Records contained in a dataset
.....

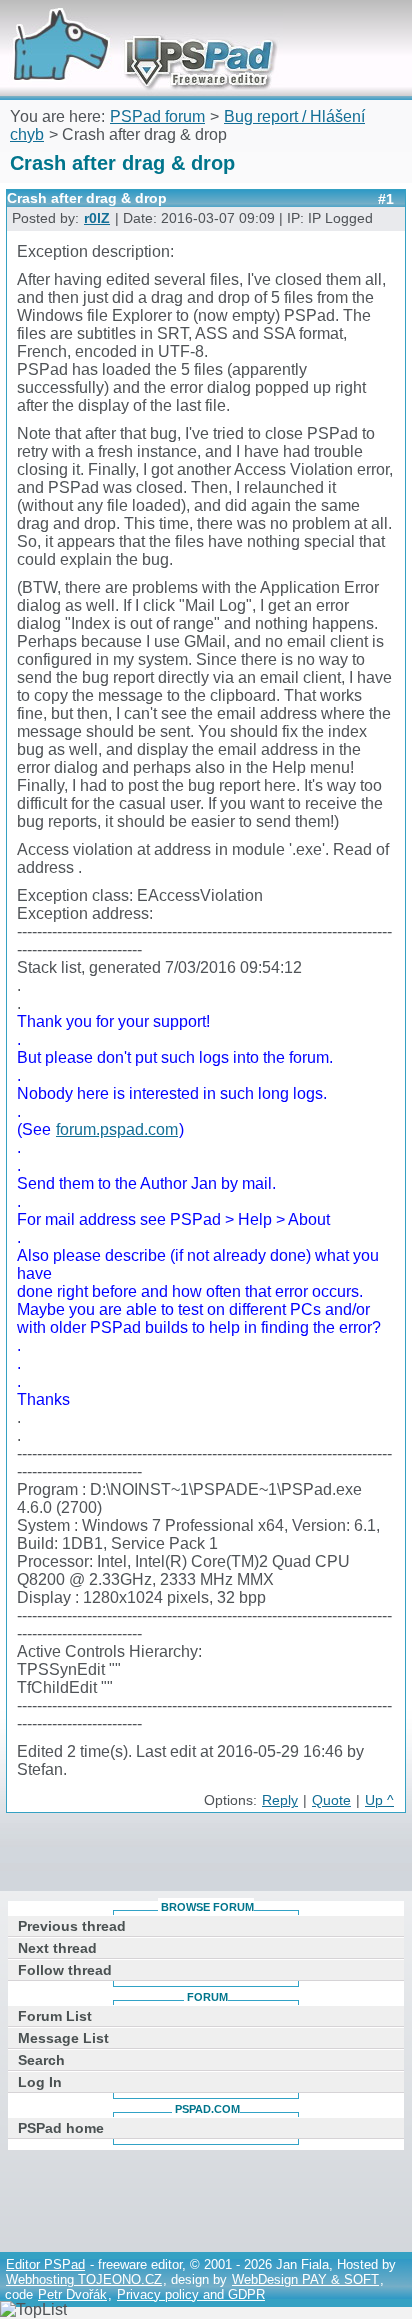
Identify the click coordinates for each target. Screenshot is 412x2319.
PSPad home (61, 2128)
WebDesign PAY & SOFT (305, 2279)
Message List (63, 2038)
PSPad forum (157, 116)
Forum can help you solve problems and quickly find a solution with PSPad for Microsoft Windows (137, 27)
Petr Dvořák (72, 2294)
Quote (331, 1800)
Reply (280, 1800)
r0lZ (97, 218)
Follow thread (65, 1970)
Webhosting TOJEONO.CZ (84, 2279)
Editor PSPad (45, 2264)
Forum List (55, 2016)
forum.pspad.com (117, 1129)
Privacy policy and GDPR (191, 2294)
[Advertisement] (209, 1856)
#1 (386, 199)
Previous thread (72, 1926)
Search (41, 2060)
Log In (40, 2082)
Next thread (57, 1948)
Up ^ (379, 1800)
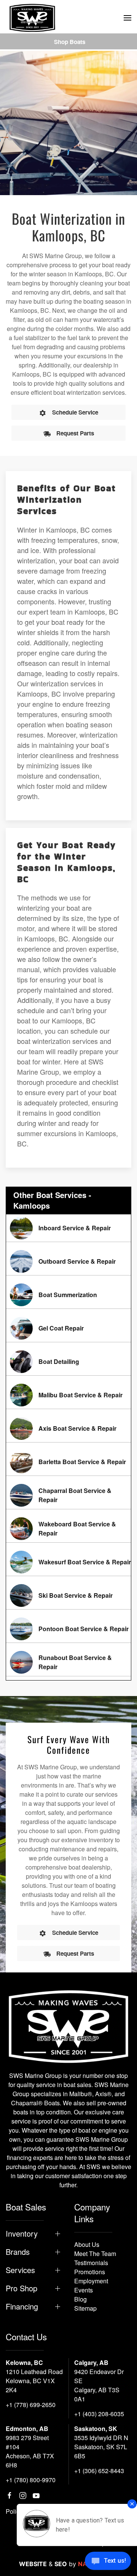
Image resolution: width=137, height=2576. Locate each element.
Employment (91, 2280)
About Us (86, 2244)
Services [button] (20, 2270)
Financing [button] (22, 2306)
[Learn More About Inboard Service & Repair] (68, 1228)
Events (83, 2290)
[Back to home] (32, 18)
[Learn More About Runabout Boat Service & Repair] (68, 1662)
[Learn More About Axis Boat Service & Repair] (68, 1428)
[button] (127, 17)
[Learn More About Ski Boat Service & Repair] (68, 1595)
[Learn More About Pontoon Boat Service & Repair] (68, 1629)
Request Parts (75, 433)
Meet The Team (95, 2253)
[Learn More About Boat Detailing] (68, 1361)
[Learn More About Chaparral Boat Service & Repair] (68, 1495)
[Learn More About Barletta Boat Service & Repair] (68, 1462)
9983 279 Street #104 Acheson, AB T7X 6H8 (30, 2451)
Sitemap (85, 2308)
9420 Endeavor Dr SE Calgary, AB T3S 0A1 (99, 2385)
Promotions (89, 2271)
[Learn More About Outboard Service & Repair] (68, 1261)
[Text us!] (108, 2561)
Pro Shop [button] (21, 2288)
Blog (80, 2299)
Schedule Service (75, 412)
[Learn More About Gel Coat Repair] (68, 1328)
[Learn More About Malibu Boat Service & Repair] (68, 1395)
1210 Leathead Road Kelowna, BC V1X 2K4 (34, 2380)
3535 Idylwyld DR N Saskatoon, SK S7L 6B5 (101, 2446)
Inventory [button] (22, 2233)
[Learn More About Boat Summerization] (68, 1294)
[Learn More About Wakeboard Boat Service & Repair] (68, 1528)
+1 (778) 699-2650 (31, 2404)
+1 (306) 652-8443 (99, 2470)
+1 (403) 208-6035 (99, 2413)
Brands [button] (18, 2252)
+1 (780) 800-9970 (31, 2479)
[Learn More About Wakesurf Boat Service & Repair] (68, 1562)
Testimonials (91, 2262)
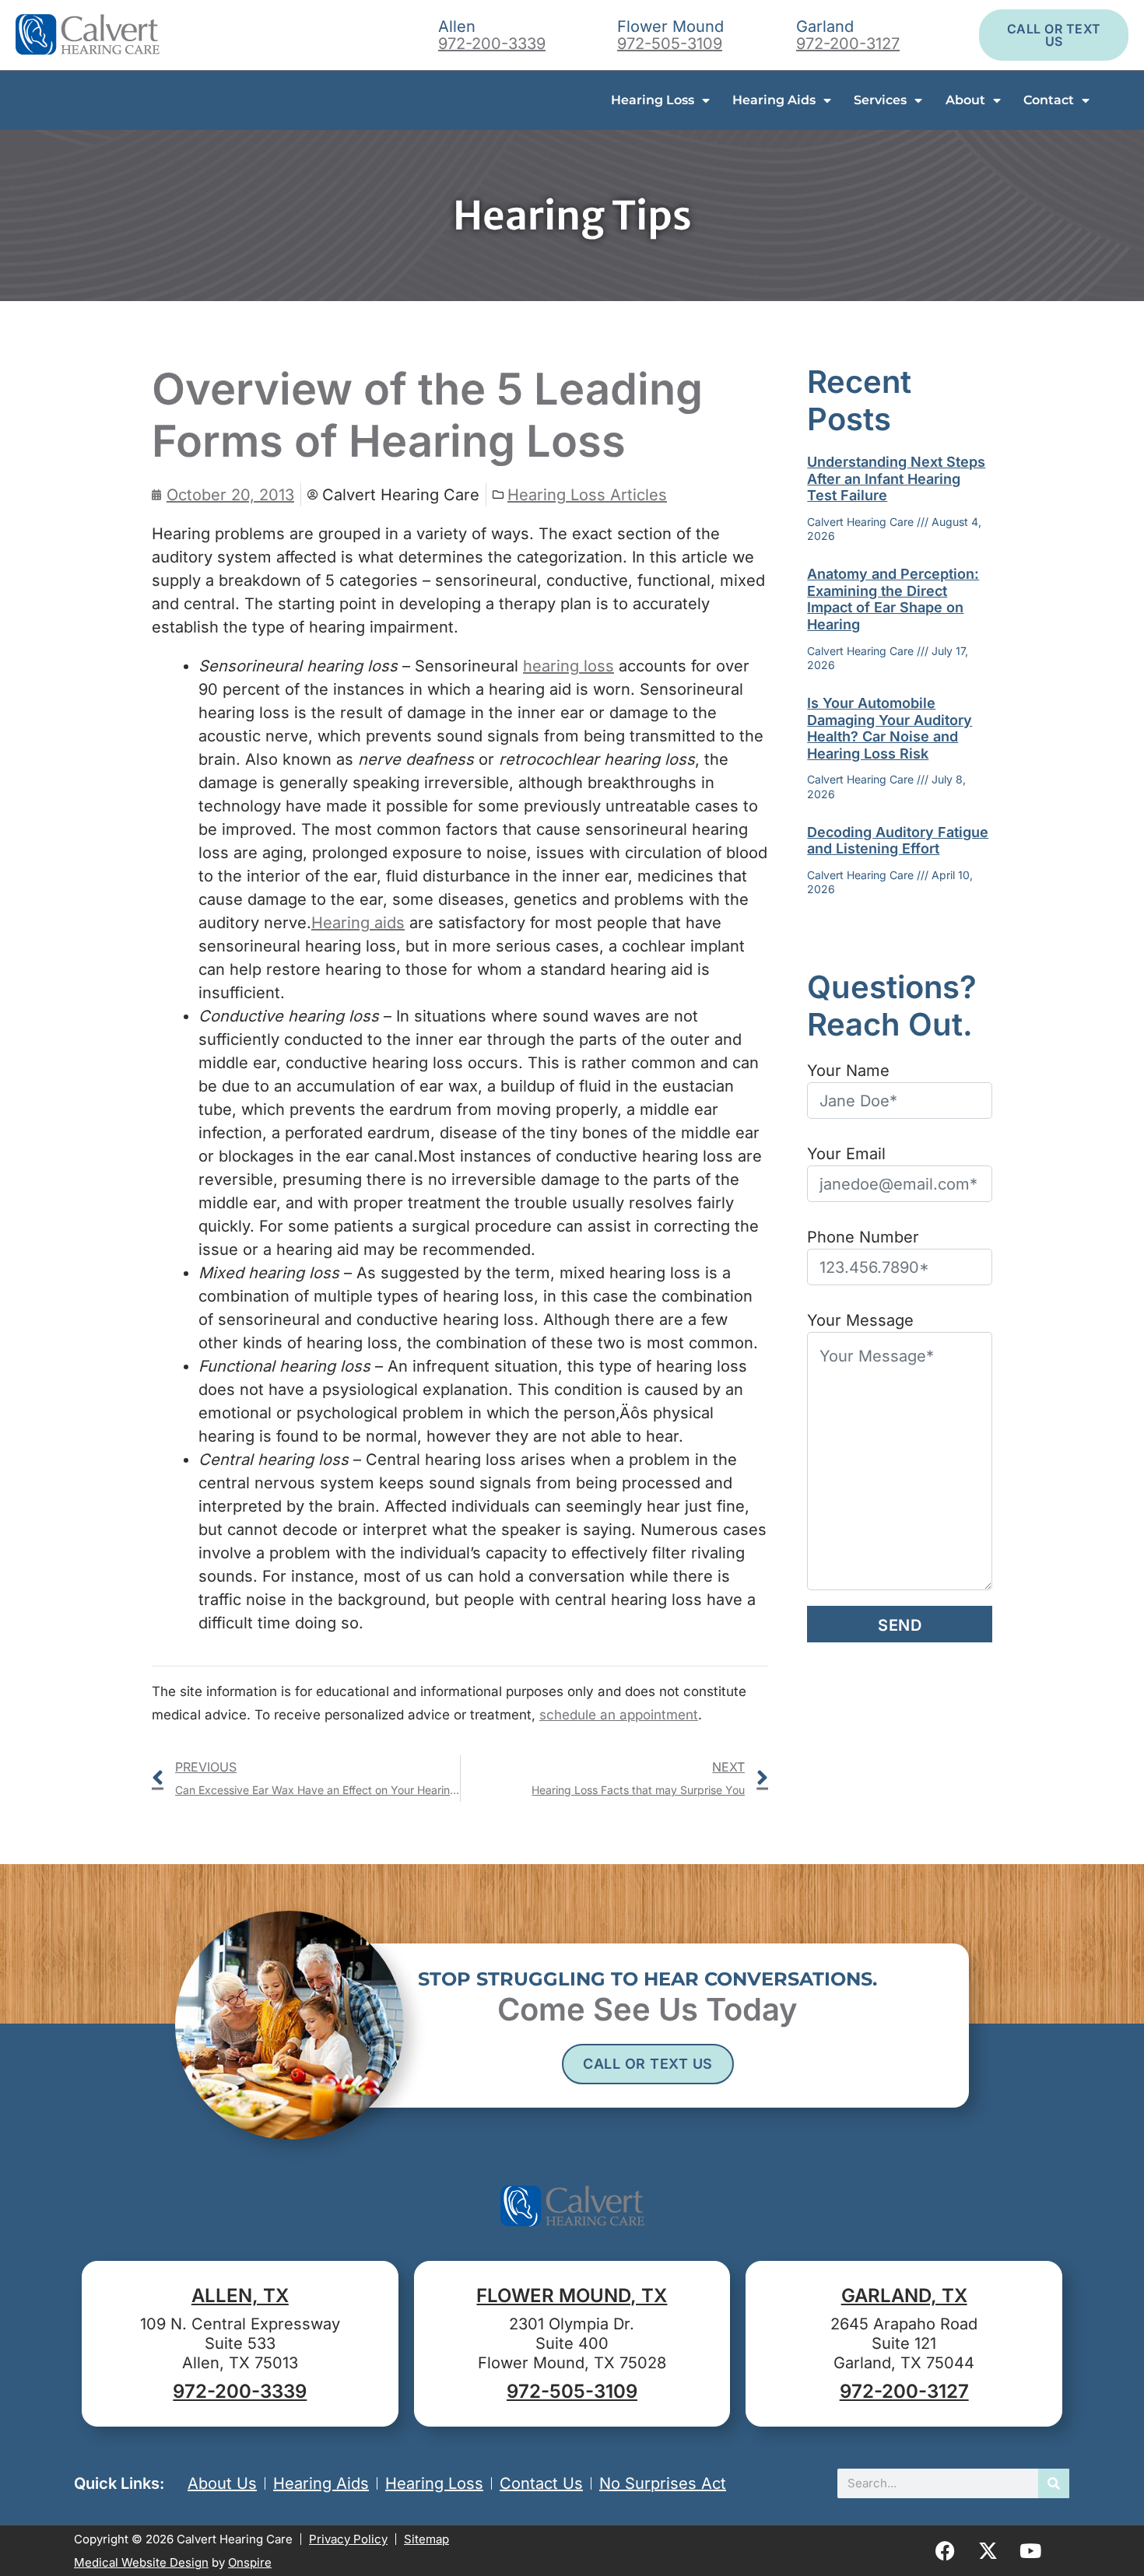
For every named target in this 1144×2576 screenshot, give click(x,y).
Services (880, 100)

.....

» **INSTRUCTIONS TO FOLLOW**:
Both the line containing "[Learn More About Axis" and the line containing "[Learn More About Boat Detailing] (68, 1361)" belong in the answer. Print them and every line above that falls between them exactly, and no others.

» **FINISHED TASK**:
[Learn More About Axis Boat Service & Repair] (68, 1428)
[button] (127, 17)
[Learn More About Ski Boat Service & Repair] (68, 1595)
[Learn More About Pontoon Boat Service & Repair] (68, 1629)
Request Parts (75, 433)
Meet The Team (95, 2253)
[Learn More About Boat Detailing] (68, 1361)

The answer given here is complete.